- STATED TASK
Reproduce the material below verbatim, covering the stretch from its first line through the line containing "Select hour 19" and nothing past that line.

[Items from a dataset]
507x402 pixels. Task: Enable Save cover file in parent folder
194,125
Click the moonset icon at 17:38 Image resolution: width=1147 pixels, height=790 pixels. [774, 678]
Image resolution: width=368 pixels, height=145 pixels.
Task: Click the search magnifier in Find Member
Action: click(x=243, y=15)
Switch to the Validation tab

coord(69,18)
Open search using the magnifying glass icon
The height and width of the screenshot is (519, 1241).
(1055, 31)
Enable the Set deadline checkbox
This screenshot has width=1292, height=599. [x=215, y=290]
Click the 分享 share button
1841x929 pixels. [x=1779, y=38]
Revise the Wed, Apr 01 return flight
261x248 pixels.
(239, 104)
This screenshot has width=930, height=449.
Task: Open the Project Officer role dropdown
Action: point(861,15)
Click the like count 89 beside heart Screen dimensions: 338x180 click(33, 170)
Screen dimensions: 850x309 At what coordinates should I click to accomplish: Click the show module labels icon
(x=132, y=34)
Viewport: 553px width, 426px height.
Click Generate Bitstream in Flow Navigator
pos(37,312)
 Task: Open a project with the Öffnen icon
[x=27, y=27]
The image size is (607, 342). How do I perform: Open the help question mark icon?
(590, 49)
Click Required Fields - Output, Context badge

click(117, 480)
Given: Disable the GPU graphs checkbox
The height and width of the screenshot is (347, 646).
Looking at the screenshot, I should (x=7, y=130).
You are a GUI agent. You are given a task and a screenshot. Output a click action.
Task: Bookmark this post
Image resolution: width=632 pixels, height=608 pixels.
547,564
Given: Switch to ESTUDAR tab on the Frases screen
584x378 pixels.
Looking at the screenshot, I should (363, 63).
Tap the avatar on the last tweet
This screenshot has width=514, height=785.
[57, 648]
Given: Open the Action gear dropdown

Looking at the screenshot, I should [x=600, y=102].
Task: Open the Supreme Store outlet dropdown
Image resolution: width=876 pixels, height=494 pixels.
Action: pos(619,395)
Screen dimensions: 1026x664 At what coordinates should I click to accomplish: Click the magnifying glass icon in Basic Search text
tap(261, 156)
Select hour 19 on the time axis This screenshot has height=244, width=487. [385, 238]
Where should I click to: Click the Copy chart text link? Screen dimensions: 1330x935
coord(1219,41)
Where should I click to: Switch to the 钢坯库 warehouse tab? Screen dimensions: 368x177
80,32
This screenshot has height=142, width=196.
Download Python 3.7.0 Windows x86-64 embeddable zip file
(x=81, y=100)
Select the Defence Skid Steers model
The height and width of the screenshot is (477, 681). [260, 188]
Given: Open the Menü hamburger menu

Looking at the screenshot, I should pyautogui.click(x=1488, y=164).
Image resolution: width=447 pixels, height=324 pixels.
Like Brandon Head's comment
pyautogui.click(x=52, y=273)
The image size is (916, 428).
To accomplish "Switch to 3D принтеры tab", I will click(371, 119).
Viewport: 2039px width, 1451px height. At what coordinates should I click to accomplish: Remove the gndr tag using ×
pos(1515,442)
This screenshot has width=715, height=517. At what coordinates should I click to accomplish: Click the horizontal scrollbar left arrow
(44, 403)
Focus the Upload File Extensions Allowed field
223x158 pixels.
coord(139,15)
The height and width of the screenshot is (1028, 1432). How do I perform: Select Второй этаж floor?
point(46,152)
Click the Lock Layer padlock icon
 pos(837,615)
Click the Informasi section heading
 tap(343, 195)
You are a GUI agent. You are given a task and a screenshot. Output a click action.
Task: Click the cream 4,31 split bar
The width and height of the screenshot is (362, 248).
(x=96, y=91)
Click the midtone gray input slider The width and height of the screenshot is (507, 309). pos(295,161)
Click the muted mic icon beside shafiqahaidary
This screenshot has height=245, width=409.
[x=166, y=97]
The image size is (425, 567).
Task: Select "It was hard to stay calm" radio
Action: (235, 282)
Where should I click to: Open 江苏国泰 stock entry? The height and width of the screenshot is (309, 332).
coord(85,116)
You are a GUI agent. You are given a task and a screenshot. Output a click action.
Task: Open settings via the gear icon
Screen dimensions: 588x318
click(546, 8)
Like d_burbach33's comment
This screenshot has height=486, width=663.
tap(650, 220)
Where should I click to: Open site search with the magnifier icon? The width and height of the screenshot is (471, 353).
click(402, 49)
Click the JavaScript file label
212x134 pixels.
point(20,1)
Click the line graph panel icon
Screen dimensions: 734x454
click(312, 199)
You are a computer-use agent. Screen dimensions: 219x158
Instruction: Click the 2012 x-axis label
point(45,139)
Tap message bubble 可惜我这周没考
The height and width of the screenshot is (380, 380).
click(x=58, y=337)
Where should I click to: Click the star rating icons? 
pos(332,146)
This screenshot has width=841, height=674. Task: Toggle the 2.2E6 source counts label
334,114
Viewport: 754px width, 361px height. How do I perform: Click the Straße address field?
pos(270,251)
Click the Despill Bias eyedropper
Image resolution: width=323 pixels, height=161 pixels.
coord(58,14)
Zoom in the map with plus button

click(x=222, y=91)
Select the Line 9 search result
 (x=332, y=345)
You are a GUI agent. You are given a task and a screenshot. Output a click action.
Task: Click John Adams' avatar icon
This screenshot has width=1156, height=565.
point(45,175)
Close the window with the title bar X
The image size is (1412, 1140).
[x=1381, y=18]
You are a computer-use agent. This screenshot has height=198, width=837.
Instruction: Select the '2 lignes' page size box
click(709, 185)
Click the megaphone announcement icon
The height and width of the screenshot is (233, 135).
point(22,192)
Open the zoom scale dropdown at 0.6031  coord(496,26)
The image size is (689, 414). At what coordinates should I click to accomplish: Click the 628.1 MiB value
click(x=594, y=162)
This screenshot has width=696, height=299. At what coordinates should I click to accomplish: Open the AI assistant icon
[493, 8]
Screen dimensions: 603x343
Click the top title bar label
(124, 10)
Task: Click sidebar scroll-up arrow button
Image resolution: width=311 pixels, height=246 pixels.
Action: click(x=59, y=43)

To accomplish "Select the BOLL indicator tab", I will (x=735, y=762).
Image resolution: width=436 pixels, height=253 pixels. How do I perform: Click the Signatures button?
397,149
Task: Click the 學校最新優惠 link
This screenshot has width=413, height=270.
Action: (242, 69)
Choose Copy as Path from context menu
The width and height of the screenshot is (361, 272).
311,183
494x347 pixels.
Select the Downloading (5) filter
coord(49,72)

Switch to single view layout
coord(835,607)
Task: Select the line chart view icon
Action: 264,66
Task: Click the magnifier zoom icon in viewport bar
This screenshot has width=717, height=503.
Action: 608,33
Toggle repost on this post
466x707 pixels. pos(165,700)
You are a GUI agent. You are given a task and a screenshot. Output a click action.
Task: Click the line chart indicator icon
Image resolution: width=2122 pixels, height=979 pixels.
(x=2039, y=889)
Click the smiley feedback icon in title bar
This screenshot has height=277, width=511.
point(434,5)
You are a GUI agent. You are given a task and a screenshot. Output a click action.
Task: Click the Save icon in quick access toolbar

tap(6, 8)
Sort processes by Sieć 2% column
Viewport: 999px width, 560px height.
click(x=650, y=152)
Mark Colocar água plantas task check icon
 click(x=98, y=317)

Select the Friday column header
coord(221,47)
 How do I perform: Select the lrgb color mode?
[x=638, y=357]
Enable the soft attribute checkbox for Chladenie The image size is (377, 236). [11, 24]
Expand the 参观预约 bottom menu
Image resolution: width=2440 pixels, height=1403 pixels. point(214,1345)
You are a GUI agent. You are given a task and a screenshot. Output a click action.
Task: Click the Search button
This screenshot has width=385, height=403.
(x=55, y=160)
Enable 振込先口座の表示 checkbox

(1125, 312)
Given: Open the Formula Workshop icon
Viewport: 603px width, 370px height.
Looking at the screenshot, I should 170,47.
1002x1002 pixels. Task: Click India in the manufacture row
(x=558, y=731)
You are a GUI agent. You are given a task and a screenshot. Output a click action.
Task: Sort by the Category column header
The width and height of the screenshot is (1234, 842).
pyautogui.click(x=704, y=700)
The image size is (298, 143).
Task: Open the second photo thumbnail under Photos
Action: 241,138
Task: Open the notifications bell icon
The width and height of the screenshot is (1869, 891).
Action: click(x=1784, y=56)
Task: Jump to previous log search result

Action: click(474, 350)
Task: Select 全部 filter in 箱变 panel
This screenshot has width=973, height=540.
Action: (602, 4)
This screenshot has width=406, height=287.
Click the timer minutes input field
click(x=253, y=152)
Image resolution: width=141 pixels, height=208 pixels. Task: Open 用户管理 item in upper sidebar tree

- RESULT BELOW
507x402 pixels. Task: Enable Save cover file in parent folder
194,125
Click the moonset icon at 17:38 Image resolution: width=1147 pixels, height=790 pixels. [774, 678]
Image resolution: width=368 pixels, height=145 pixels.
Task: Click the search magnifier in Find Member
Action: click(x=243, y=15)
Switch to the Validation tab

coord(69,18)
Open search using the magnifying glass icon
The height and width of the screenshot is (519, 1241).
(1055, 31)
Enable the Set deadline checkbox
This screenshot has width=1292, height=599. [x=215, y=290]
Click the 分享 share button
1841x929 pixels. [x=1779, y=38]
Revise the Wed, Apr 01 return flight
261x248 pixels.
(239, 104)
This screenshot has width=930, height=449.
Task: Open the Project Officer role dropdown
Action: point(861,15)
Click the like count 89 beside heart Screen dimensions: 338x180 click(33, 170)
Screen dimensions: 850x309 At what coordinates should I click to accomplish: Click the show module labels icon
(x=132, y=34)
Viewport: 553px width, 426px height.
Click Generate Bitstream in Flow Navigator
pos(37,312)
 Task: Open a project with the Öffnen icon
[x=27, y=27]
The image size is (607, 342). How do I perform: Open the help question mark icon?
(590, 49)
Click Required Fields - Output, Context badge

click(117, 480)
Given: Disable the GPU graphs checkbox
The height and width of the screenshot is (347, 646).
Looking at the screenshot, I should (x=7, y=130).
You are a GUI agent. You are given a task and a screenshot. Output a click action.
Task: Bookmark this post
Image resolution: width=632 pixels, height=608 pixels.
547,564
Given: Switch to ESTUDAR tab on the Frases screen
584x378 pixels.
Looking at the screenshot, I should (363, 63).
Tap the avatar on the last tweet
This screenshot has width=514, height=785.
[57, 648]
Given: Open the Action gear dropdown

Looking at the screenshot, I should [x=600, y=102].
Task: Open the Supreme Store outlet dropdown
Image resolution: width=876 pixels, height=494 pixels.
Action: pos(619,395)
Screen dimensions: 1026x664 At what coordinates should I click to accomplish: Click the magnifying glass icon in Basic Search text
tap(261, 156)
Select hour 19 on the time axis This screenshot has height=244, width=487. [385, 238]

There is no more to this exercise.